■ INSTRUÇÃO DADA A:
Responda, com base na reportagem sobre a Rota da Celulose:
(i) Quantos quilômetros tem a concessão disputada?
(ii) Qual concessão a K-Infra perdeu, e em que estado ela fica?
(iii) Que cargo ocupa George Santoro?

Depois de uma primeira tentativa de leilão sem que houvesse interessados, agora fundos de investimentos e construtoras travam uma uma espécie de queda-de-braço pela concessão dos 870 quilômetros da chamada Rota da Celulose, que foi reofertada com exigências menores de investimentos e tarifas de pedágio mais atrativas.
É que a segunda colocada no leilão realizado no dia 8 de maio, o consórcio coordenado pela XP Infra Fundo de Investimentos, está tentando desbancar os vencedores do certame, o fundo de investimentos Galapagos e a empresa K-Infra.
Na segunda-feira (2), segundo o jornal Valor Econômico, o consórcio da XP protocolou um recurso colocando em xeque a capacidade técnica da vencedora. O questionamento surgiu porque a operadora de rodovias K-Infra perdeu a única concessão que tem no país, a Rodovia do Aço, no Rio de Janeiro.

A caducidade da concessionária já havia sido decidida pelo governo federal há meses, mas não havia sido oficializada porque a empresa havia conseguido uma liminar, derrubada na segunda instância. Agora, a empresa planeja entrar com um mandado de segurança no Supremo Tribunal Federal (STF) para tentar manter o contrato.
A K-infra argumenta que a caducidade, oficializada na segunda-feira, foi decretada “sem a devida observância ao contraditório, à ampla defesa e ao devido processo legal”, disse, em nota.
“A decisão de caducidade, proferida de forma unilateral, representa uma punição desproporcional a quem escolheu agir diante do colapso de um contrato antigo e mal estruturado”, afirmou.
A empresa disse ainda que a caducidade “envia uma mensagem preocupante a novos investidores” e “reforça percepções equivocadas de que apenas determinados grupos têm espaço no país”.
Já o governo federal afirma que o processo deu diversas oportunidades para a concessionária se defender e tentar dar uma solução ao contrato, mas sem sucesso.
“O processo foi longuíssimo, foi apreciado por diversos órgãos, todo o procedimento legal foi seguido, com ampla defesa da concessionária”, afirmou George Santoro, secretário-executivo do Ministério dos Transportes, conforme reportagem do jornal Valor Econômico.

■ INSTRUÇÃO DADA B: Nas entradas, edite o trecho que vai da linha com "Where should I click to: Click the Any" até a linha com "Action: [x=317, y=117]", inclusive. Substitua "header" por "title" e reproduza apenas essas linhas, sem outras alterações.

■ TRECHOS DE DADOS:
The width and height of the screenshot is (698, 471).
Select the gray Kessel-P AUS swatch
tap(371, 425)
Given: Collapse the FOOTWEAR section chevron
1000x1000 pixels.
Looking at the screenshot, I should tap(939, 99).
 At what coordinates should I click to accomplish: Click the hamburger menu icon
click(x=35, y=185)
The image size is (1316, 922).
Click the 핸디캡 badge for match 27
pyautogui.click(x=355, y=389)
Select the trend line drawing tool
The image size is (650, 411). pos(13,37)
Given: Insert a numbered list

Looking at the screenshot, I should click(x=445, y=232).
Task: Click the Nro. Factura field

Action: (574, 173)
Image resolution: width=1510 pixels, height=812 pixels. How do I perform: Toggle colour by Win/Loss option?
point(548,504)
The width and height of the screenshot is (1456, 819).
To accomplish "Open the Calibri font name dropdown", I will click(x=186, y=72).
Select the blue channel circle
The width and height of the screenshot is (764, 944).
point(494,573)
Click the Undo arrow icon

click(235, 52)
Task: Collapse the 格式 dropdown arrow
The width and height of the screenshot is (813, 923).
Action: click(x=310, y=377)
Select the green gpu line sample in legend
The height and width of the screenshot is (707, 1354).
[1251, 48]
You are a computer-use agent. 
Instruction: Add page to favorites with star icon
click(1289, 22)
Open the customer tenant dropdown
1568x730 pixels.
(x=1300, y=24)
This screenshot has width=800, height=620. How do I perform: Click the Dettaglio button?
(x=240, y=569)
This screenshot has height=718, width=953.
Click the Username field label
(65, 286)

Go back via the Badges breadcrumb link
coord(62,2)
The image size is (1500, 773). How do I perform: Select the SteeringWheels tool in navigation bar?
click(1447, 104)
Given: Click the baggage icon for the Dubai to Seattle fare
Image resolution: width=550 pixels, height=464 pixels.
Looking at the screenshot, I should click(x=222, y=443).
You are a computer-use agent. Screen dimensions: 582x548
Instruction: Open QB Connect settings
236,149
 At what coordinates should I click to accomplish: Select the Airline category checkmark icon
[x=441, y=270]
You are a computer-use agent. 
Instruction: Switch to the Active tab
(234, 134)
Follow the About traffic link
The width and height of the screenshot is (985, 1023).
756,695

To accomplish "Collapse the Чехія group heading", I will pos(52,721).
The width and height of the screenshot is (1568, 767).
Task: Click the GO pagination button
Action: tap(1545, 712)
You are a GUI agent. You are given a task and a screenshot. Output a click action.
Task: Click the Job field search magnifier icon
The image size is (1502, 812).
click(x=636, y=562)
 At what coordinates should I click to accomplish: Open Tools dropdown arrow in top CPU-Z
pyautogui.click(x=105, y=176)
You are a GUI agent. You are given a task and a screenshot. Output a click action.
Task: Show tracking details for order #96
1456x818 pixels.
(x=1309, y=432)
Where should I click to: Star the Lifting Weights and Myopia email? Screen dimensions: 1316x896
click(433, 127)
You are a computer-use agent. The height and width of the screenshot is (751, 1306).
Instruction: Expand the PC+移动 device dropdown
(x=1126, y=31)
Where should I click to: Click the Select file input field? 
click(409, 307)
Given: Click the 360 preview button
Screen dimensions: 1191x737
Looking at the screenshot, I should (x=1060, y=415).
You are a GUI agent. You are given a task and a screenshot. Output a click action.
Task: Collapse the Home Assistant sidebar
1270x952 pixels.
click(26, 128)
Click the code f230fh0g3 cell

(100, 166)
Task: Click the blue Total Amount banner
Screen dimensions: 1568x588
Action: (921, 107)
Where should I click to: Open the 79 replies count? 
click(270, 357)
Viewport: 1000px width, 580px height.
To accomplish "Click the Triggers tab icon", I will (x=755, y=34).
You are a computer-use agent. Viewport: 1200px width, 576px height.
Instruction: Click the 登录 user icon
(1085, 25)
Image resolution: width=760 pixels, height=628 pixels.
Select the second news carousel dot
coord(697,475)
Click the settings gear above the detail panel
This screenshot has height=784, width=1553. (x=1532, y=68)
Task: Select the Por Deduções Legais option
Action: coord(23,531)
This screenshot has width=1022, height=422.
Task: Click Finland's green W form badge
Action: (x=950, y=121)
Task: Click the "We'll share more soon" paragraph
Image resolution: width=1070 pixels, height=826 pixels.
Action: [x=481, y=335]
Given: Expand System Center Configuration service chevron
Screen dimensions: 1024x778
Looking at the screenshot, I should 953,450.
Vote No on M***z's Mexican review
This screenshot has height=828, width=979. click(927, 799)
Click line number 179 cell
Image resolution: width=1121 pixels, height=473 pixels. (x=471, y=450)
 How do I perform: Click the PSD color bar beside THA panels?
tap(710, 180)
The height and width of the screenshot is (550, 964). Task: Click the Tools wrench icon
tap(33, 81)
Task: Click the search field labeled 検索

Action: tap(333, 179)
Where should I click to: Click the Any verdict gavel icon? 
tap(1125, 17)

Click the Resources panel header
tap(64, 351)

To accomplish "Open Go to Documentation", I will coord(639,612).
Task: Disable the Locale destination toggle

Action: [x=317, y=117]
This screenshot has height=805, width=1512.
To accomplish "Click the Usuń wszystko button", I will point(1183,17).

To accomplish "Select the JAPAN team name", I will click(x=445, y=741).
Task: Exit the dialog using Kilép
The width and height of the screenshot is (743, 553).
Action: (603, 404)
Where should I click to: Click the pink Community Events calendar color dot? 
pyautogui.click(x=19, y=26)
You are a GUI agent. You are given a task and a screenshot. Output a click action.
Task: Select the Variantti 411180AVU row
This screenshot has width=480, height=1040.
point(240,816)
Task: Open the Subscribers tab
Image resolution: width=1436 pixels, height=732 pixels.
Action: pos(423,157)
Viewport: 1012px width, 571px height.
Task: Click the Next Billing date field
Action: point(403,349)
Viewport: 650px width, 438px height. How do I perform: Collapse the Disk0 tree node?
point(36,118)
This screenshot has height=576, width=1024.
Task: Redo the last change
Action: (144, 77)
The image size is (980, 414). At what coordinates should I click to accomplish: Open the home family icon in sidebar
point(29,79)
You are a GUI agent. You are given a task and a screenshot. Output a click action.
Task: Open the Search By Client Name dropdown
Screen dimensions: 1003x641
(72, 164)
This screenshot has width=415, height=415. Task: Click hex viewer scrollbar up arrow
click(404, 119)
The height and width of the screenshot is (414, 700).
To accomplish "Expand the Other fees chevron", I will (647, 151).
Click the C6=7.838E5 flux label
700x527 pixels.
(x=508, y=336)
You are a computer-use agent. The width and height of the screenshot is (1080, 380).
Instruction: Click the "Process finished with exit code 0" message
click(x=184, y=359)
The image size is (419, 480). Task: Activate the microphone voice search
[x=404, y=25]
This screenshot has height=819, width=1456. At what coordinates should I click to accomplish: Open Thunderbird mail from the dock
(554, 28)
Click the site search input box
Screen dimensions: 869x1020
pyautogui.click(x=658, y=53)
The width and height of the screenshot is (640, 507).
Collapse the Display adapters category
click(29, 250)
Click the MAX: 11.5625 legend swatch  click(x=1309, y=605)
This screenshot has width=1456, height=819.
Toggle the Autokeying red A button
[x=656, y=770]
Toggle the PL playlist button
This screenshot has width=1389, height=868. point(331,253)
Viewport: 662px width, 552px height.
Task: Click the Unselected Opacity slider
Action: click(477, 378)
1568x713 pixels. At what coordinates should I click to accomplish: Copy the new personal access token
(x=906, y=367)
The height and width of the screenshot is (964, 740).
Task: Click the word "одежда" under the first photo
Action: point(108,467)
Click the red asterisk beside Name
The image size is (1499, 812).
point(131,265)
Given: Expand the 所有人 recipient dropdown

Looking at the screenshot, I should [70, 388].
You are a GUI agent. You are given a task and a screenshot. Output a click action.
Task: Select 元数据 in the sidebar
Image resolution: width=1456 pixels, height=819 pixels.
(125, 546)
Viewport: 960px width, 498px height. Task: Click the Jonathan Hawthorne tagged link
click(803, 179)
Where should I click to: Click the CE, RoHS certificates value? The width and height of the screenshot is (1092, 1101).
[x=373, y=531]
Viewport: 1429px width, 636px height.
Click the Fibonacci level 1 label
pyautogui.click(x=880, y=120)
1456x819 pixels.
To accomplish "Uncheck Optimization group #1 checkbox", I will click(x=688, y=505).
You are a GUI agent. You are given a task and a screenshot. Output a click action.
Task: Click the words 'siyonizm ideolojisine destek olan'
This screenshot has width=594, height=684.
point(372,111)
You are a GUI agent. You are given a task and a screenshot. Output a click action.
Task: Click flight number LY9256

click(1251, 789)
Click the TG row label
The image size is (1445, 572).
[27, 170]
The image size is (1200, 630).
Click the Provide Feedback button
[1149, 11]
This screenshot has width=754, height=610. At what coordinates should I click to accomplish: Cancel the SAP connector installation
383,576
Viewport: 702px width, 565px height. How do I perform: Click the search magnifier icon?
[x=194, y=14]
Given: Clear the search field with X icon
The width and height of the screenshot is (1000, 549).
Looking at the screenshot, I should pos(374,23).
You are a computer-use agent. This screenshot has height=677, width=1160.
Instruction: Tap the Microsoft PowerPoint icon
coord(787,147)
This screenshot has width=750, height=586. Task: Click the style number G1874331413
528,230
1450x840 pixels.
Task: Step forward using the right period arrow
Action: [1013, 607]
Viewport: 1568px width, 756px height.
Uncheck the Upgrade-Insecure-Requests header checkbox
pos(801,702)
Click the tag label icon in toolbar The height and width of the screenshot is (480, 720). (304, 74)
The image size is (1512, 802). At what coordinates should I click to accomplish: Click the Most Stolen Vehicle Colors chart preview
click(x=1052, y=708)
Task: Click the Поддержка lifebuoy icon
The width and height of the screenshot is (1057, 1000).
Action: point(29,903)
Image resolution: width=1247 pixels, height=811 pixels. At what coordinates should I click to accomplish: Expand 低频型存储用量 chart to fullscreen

■ RESPOSTA DA TAREFA A:
(i) 870 quilômetros.
(ii) A Rodovia do Aço, no Rio de Janeiro.
(iii) Secretário-executivo do Ministério dos Transportes.

■ RESPOSTA DA TAREFA B:
Where should I click to: Click the Any verdict gavel icon? 
tap(1125, 17)

Click the Resources panel title
tap(64, 351)

To accomplish "Open Go to Documentation", I will coord(639,612).
Task: Disable the Locale destination toggle

Action: [x=317, y=117]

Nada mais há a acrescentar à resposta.